INSTRUÇÃO A: No excerto sobre os projetos financiados por Bruxelas, que motivo leva Ines Bulic a considerar a situação "inaceitável"?

====== EXCERTO SELECIONADO ======

A análise mostra que estes mais de mil milhões de euros com que se financiaram estes projetos, estão longe de ter ajudado a promover a inclusão social e acabam por agravar a exclusão de grupos já vulneráveis.

Ao jornal The Guardian, Ines Bulic, da Rede Europeia para a Vida Independente, e uma das autoras do relatório, considerou “inaceitável” que o dinheiro dos cidadãos europeus seja utilizado para reforçar a discriminação e segregação. “O que gostaríamos de ver é investimento em educação inclusiva, escolas acessíveis, professores de apoio e serviços que permitam às crianças com necessidades especiais frequentar escolas regulares”, afirmou.

Como foi referido, o relatório identifica 63 projetos financiados por Bruxelas que violam direitos fundamentais de comunidades marginalizadas.

Entre eles, destacam-se escolas segregadas para crianças com deficiência, na Grécia, que promovem a separação, em vez da inclusão; uma instituição residencial, na Roménia, onde crianças com deficiência são colocadas longe das famílias; habitação social para a comunidade cigana, na Roménia, construída em contentores navais e sem condições adequadas; centros de receção para requerentes de asilo, na Grécia, situados em áreas remotas e com condições precárias; a segregação escolar de crianças ciganas, na Chéquia, que mantém estas crianças em turmas ou escolas separadas e projetos de institucionalização de pessoas com deficiência, em vários países do Leste Europeu, que reforçam o isolamento, em vez da inclusão social.

====== DADOS DE ENTRADA ======

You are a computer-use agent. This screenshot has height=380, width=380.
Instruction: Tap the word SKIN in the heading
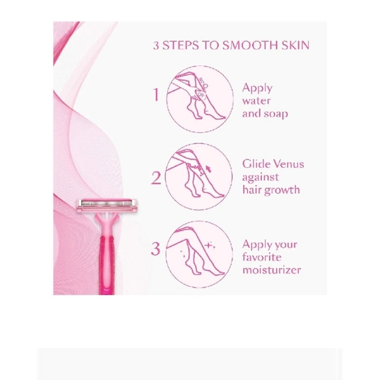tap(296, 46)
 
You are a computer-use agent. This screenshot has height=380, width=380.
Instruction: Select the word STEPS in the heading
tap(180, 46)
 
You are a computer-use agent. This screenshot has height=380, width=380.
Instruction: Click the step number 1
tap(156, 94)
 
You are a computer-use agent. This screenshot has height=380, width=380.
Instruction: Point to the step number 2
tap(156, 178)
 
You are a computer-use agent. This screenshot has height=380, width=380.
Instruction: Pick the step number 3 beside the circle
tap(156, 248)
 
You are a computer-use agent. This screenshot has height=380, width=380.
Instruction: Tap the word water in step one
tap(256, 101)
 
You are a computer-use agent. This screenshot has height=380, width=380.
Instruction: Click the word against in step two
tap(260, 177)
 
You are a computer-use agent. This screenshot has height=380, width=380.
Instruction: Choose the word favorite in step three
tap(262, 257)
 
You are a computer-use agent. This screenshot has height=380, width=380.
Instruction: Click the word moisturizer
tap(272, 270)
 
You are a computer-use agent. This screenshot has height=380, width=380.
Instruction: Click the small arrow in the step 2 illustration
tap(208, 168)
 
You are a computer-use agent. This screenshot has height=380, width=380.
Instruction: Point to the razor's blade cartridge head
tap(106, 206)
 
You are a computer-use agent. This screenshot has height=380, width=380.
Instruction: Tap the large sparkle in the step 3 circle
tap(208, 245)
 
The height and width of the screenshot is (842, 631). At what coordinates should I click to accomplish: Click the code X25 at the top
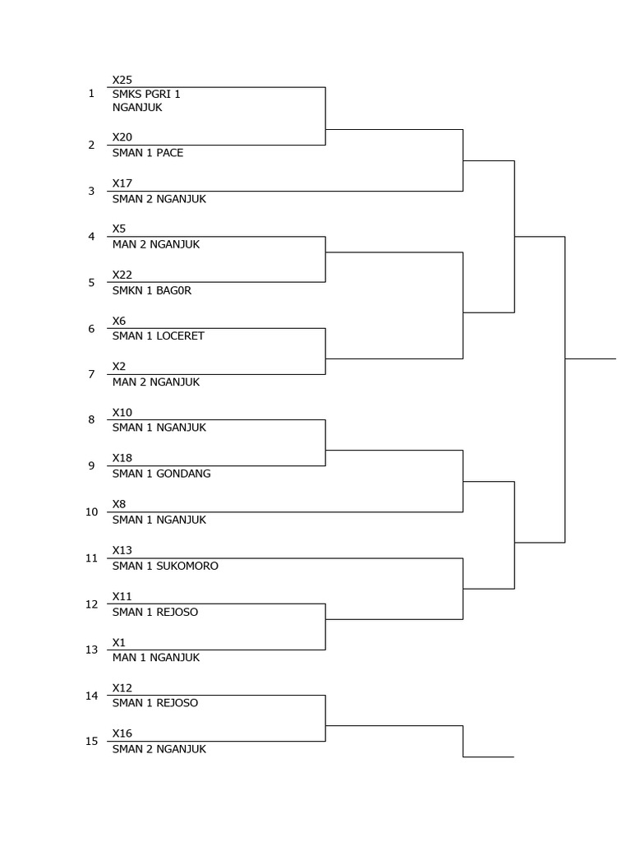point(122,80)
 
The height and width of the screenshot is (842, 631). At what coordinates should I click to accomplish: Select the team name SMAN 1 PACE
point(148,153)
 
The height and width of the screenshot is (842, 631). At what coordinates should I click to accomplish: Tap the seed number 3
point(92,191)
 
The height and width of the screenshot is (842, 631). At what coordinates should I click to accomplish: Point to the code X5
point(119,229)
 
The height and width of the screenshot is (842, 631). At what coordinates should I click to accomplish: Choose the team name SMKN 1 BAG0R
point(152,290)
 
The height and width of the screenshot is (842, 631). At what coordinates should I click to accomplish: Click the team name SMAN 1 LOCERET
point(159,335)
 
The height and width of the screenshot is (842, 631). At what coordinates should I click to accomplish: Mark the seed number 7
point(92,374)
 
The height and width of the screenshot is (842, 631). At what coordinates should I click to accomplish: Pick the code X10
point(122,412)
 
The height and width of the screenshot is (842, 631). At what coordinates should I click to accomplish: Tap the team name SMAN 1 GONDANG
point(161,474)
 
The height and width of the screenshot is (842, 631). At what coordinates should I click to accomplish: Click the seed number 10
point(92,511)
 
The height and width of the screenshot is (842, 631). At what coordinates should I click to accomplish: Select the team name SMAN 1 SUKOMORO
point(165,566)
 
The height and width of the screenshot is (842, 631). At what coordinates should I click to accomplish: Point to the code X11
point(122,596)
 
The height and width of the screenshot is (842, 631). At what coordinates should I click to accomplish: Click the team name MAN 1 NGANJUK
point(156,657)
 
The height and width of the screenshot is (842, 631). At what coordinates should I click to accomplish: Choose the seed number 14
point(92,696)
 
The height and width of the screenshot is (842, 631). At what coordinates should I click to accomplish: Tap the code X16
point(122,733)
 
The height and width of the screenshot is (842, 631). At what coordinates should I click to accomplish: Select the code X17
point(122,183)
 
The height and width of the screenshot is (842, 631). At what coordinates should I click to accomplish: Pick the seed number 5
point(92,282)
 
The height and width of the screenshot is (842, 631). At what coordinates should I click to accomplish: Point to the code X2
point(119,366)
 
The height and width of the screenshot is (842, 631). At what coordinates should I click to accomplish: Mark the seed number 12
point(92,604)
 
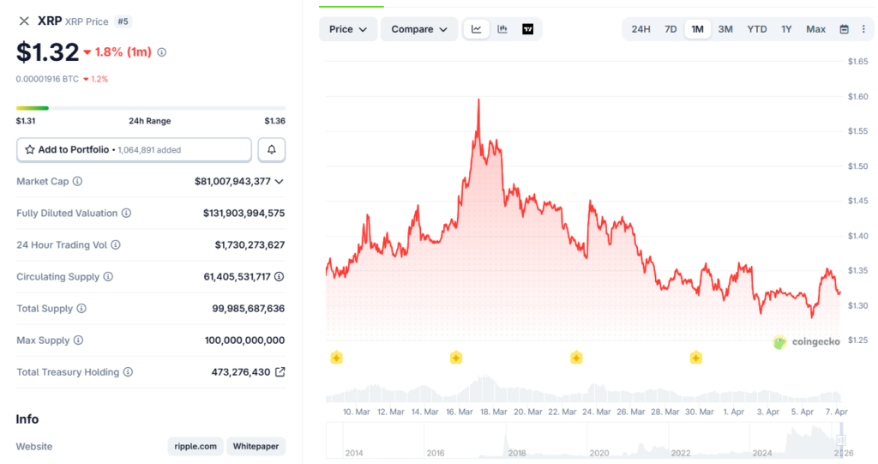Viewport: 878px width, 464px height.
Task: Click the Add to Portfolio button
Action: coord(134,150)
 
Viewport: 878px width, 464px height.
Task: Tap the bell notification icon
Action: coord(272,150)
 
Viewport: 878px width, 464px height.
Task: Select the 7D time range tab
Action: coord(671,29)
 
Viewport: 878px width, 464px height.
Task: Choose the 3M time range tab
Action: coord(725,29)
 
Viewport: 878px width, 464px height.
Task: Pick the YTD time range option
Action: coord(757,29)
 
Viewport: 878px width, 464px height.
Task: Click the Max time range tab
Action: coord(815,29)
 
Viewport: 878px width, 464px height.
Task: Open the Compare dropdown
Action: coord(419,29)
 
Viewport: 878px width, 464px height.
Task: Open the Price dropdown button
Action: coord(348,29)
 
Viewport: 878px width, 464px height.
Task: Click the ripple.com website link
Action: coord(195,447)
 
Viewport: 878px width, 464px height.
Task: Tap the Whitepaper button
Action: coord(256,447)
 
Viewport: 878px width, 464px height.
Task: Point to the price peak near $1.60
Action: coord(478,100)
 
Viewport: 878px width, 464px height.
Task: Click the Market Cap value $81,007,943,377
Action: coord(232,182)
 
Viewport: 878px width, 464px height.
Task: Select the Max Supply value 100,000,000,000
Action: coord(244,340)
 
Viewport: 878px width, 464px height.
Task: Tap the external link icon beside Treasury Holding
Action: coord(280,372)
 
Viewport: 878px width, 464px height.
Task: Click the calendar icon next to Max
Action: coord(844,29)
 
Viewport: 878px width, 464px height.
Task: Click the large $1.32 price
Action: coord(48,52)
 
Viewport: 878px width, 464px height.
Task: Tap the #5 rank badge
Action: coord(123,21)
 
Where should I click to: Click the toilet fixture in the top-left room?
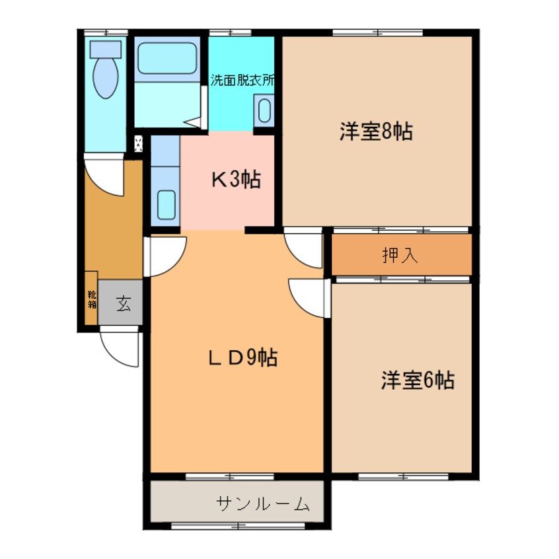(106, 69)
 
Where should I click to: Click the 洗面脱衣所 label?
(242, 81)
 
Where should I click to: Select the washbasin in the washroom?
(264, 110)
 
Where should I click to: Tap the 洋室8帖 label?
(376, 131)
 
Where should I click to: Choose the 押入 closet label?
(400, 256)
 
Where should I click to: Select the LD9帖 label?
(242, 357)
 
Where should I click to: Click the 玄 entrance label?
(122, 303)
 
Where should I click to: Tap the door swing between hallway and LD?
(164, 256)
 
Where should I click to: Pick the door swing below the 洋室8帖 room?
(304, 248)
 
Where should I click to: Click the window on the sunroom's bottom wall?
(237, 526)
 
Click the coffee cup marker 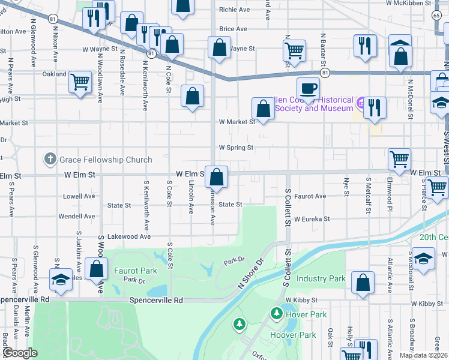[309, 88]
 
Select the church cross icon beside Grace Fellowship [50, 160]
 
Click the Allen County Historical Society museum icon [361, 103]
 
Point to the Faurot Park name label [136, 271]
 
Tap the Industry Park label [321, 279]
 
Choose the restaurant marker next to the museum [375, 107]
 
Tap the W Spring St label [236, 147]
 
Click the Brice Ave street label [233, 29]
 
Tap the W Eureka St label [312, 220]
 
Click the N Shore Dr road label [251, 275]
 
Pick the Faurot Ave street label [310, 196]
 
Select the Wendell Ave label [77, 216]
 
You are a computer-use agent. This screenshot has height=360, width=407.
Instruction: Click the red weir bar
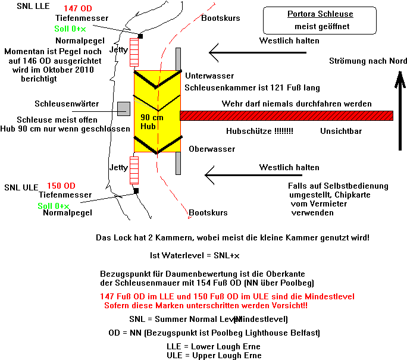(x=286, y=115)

======

INSTRUÇÃO B: Altera, por favor, as linhas de dados desde a linha que contém "Tap the Industry Park label [321, 279]" até ao fim das linhas de dados, substituindo "label" por "tag" e mantendo tudo o resto igual. Apresenta apenas essas linhas, sem as imagens.

RESPOSTA A: Para Ines Bulic, é inaceitável que o dinheiro dos cidadãos europeus seja utilizado para reforçar a discriminação e a segregação.

RESPOSTA B:
Tap the Industry Park tag [321, 279]
 
Choose the restaurant marker next to the museum [375, 107]
 
Tap the W Spring St tag [236, 147]
 
Click the Brice Ave street tag [233, 29]
 
Tap the W Eureka St tag [312, 220]
 
Click the N Shore Dr road tag [251, 275]
 
Pick the Faurot Ave street tag [310, 196]
 
Select the Wendell Ave tag [77, 216]
 
You are a computer-use agent. This screenshot has height=360, width=407.
Instruction: Click the red weir bar
(x=286, y=115)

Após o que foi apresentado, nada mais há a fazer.